Your goal: For this exercise, repeat the records below exactly as written.
==== Data shown ====
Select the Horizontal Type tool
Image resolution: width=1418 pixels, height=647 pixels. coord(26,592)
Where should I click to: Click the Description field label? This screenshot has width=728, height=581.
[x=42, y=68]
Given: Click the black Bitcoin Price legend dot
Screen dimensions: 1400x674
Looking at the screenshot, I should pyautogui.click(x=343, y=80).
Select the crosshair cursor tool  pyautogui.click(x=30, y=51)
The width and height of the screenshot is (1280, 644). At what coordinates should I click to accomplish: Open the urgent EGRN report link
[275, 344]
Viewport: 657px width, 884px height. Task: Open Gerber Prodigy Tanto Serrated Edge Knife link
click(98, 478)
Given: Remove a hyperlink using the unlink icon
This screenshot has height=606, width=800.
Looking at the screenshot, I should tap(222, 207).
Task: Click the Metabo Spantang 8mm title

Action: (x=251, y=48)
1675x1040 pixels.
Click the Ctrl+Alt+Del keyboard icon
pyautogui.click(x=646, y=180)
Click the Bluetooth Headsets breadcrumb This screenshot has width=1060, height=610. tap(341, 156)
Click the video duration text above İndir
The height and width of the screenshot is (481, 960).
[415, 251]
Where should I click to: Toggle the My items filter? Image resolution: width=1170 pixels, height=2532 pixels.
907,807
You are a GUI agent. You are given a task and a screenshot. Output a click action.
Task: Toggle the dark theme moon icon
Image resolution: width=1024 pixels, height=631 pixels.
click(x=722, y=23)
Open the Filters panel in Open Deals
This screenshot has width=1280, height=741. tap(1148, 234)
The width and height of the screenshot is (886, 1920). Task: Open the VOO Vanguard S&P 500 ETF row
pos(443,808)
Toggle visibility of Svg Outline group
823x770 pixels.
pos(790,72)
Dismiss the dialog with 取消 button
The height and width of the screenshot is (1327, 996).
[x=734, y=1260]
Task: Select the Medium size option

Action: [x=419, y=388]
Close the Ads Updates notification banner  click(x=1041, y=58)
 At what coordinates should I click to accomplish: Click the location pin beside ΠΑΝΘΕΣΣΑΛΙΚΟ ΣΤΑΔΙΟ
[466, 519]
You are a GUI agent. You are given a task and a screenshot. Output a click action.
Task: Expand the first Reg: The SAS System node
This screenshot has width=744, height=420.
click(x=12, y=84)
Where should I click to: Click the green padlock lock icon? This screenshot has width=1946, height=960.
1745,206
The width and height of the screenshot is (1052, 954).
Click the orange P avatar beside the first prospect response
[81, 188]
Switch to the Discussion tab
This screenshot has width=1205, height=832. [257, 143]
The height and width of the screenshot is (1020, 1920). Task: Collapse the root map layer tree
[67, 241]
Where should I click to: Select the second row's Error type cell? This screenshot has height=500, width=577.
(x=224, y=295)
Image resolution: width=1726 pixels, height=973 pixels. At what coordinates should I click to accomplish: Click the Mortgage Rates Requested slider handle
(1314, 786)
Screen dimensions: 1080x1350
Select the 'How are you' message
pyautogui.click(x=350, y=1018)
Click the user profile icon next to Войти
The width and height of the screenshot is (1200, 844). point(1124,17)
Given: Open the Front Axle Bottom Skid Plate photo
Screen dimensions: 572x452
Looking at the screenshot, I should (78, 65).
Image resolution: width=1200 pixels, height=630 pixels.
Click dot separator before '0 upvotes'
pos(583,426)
====
Task output:
Select the Horizontal Type tool
Image resolution: width=1418 pixels, height=647 pixels. coord(26,592)
Where should I click to: Click the Description field label? This screenshot has width=728, height=581.
[x=42, y=68]
Given: Click the black Bitcoin Price legend dot
Screen dimensions: 1400x674
Looking at the screenshot, I should pyautogui.click(x=343, y=80).
Select the crosshair cursor tool  pyautogui.click(x=30, y=51)
The width and height of the screenshot is (1280, 644). At what coordinates should I click to accomplish: Open the urgent EGRN report link
[275, 344]
Viewport: 657px width, 884px height. Task: Open Gerber Prodigy Tanto Serrated Edge Knife link
click(98, 478)
Given: Remove a hyperlink using the unlink icon
This screenshot has height=606, width=800.
Looking at the screenshot, I should tap(222, 207).
Task: Click the Metabo Spantang 8mm title

Action: (x=251, y=48)
1675x1040 pixels.
Click the Ctrl+Alt+Del keyboard icon
pyautogui.click(x=646, y=180)
Click the Bluetooth Headsets breadcrumb This screenshot has width=1060, height=610. tap(341, 156)
Click the video duration text above İndir
The height and width of the screenshot is (481, 960).
[415, 251]
Where should I click to: Toggle the My items filter? Image resolution: width=1170 pixels, height=2532 pixels.
907,807
You are a GUI agent. You are given a task and a screenshot. Output a click action.
Task: Toggle the dark theme moon icon
Image resolution: width=1024 pixels, height=631 pixels.
click(x=722, y=23)
Open the Filters panel in Open Deals
This screenshot has width=1280, height=741. tap(1148, 234)
The width and height of the screenshot is (886, 1920). Task: Open the VOO Vanguard S&P 500 ETF row
pos(443,808)
Toggle visibility of Svg Outline group
823x770 pixels.
pos(790,72)
Dismiss the dialog with 取消 button
The height and width of the screenshot is (1327, 996).
[x=734, y=1260]
Task: Select the Medium size option

Action: [x=419, y=388]
Close the Ads Updates notification banner  click(x=1041, y=58)
 At what coordinates should I click to accomplish: Click the location pin beside ΠΑΝΘΕΣΣΑΛΙΚΟ ΣΤΑΔΙΟ
[466, 519]
You are a GUI agent. You are given a task and a screenshot. Output a click action.
Task: Expand the first Reg: The SAS System node
This screenshot has width=744, height=420.
click(x=12, y=84)
Where should I click to: Click the green padlock lock icon? This screenshot has width=1946, height=960.
1745,206
The width and height of the screenshot is (1052, 954).
Click the orange P avatar beside the first prospect response
[81, 188]
Switch to the Discussion tab
This screenshot has width=1205, height=832. [257, 143]
The height and width of the screenshot is (1020, 1920). Task: Collapse the root map layer tree
[67, 241]
Where should I click to: Select the second row's Error type cell? This screenshot has height=500, width=577.
(x=224, y=295)
Image resolution: width=1726 pixels, height=973 pixels. At what coordinates should I click to accomplish: Click the Mortgage Rates Requested slider handle
(1314, 786)
Screen dimensions: 1080x1350
Select the 'How are you' message
pyautogui.click(x=350, y=1018)
Click the user profile icon next to Войти
The width and height of the screenshot is (1200, 844). point(1124,17)
Given: Open the Front Axle Bottom Skid Plate photo
Screen dimensions: 572x452
Looking at the screenshot, I should (78, 65).
Image resolution: width=1200 pixels, height=630 pixels.
Click dot separator before '0 upvotes'
pos(583,426)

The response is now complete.